Menurutnya, harus ada integrasi antara perencanaan tata ruang yang ada di wilayah darat dengan wilayah laut. Itu berarti, harus ada sinkronisasi antara semua rencana tata ruang (RTR) yang sudah ada saat ini di wilayah laut.
Sebut saja, Rencana Zonasi Wilayah Pesisir dan Pulau-pulau Kecil (RZ WP3K), RZ Kawasan Antar Wilayah (KAW), RZ Kawasan Strategis Nasional (KSN), RZ KSN Tertentu (KSNT), serta tentu saja paling utama adalah RTR Laut (RTRL).
Integrasi antara wilayah darat dengan laut tersebut masuk dalam rencana pembangunan nasional berwawasan nusantara yang saat ini diterapkan oleh Pemerintah. Contoh paling mudah, adalah integrasi Rencana Tata Ruang Kawasan Perbatasan Negara (RTR KPN) dengan laut lepas dan 12 RZ KSNT yang saat ini sudah selesai.
Ke-12 RZ KSNT itu, adalah RZ KSNT Klaster Raya-Rusa, RZ KSNT Klaster Simeulue, RZ KSNT Klaster Nias, RZ KSNT Klaster Mentawai, RZ KSNT Klaster Bengkulu, RZ KSNT Pulau Bertuah, RZ KSNT Klaster Banten, RZ KSNT Klaster Jawa Barat, RZ KSNT Pulau Nusakambangan, RZ KSNT Klaster Jawa Timur, RZ KSNT Pulau Nusa Penida, dan RZ KSNT Gili Sepatang.

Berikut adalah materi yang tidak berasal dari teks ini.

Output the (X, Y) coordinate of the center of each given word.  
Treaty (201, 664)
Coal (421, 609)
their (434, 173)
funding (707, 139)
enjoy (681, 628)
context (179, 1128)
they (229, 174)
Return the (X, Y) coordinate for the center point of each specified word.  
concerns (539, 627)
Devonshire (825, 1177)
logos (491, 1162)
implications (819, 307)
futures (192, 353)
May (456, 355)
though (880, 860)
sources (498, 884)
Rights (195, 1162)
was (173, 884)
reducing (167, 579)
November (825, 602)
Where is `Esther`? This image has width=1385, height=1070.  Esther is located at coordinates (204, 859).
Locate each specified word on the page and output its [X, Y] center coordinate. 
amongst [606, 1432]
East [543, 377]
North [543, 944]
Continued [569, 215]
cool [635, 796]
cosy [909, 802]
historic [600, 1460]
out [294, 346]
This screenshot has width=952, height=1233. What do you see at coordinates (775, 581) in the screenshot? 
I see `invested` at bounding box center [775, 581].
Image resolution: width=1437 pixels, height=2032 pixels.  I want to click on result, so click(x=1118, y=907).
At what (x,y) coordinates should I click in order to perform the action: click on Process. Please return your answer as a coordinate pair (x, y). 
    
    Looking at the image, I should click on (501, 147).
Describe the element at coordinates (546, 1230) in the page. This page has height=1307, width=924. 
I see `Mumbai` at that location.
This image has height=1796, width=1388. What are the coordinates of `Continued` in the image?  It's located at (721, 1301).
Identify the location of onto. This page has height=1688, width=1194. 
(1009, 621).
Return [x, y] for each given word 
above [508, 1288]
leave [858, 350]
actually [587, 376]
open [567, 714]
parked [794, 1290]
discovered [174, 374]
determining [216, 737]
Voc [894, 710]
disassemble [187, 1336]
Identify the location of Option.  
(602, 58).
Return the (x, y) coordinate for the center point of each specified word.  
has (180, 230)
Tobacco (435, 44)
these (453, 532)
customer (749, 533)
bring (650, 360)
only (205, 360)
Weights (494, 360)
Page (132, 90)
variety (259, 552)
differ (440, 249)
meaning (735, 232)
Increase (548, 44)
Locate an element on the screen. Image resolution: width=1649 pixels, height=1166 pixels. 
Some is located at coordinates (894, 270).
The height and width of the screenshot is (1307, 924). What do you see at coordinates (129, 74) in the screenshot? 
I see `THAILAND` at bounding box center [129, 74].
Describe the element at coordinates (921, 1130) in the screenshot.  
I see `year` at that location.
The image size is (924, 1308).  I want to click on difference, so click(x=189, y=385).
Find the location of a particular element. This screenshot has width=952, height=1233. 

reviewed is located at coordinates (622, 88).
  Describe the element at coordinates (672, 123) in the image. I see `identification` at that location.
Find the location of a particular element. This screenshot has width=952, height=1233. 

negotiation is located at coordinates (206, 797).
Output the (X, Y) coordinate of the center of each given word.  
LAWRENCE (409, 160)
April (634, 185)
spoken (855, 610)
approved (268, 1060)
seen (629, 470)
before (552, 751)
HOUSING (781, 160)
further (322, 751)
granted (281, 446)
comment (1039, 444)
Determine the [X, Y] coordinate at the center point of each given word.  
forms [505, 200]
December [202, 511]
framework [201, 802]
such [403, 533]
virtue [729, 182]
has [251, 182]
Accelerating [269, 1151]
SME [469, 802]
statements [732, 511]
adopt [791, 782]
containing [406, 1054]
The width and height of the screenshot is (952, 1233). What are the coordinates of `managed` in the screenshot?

Sementara, Kepala Pusat Pemetaan Tata Ruang dan Atlas Badan Informasi Geospasial (BIG) Ing Khafid menjelaskan bahwa penataan ruang yang terjadi pada masa kini memerlukan transformasi digital dengan mengadopsi teknologi mutakhir.
Namun, untuk melakukan proses transformasi digital, itu memerlukan dukungan data dan informasi Geospasial yang mumpuni. Jika proses tersebut berhasil, maka kebijakan satu peta satu data akan bisa terwujud di Indonesia.
“Ada manfaat yang akan dinikmati oleh pembangunan nasional,” jelas dia.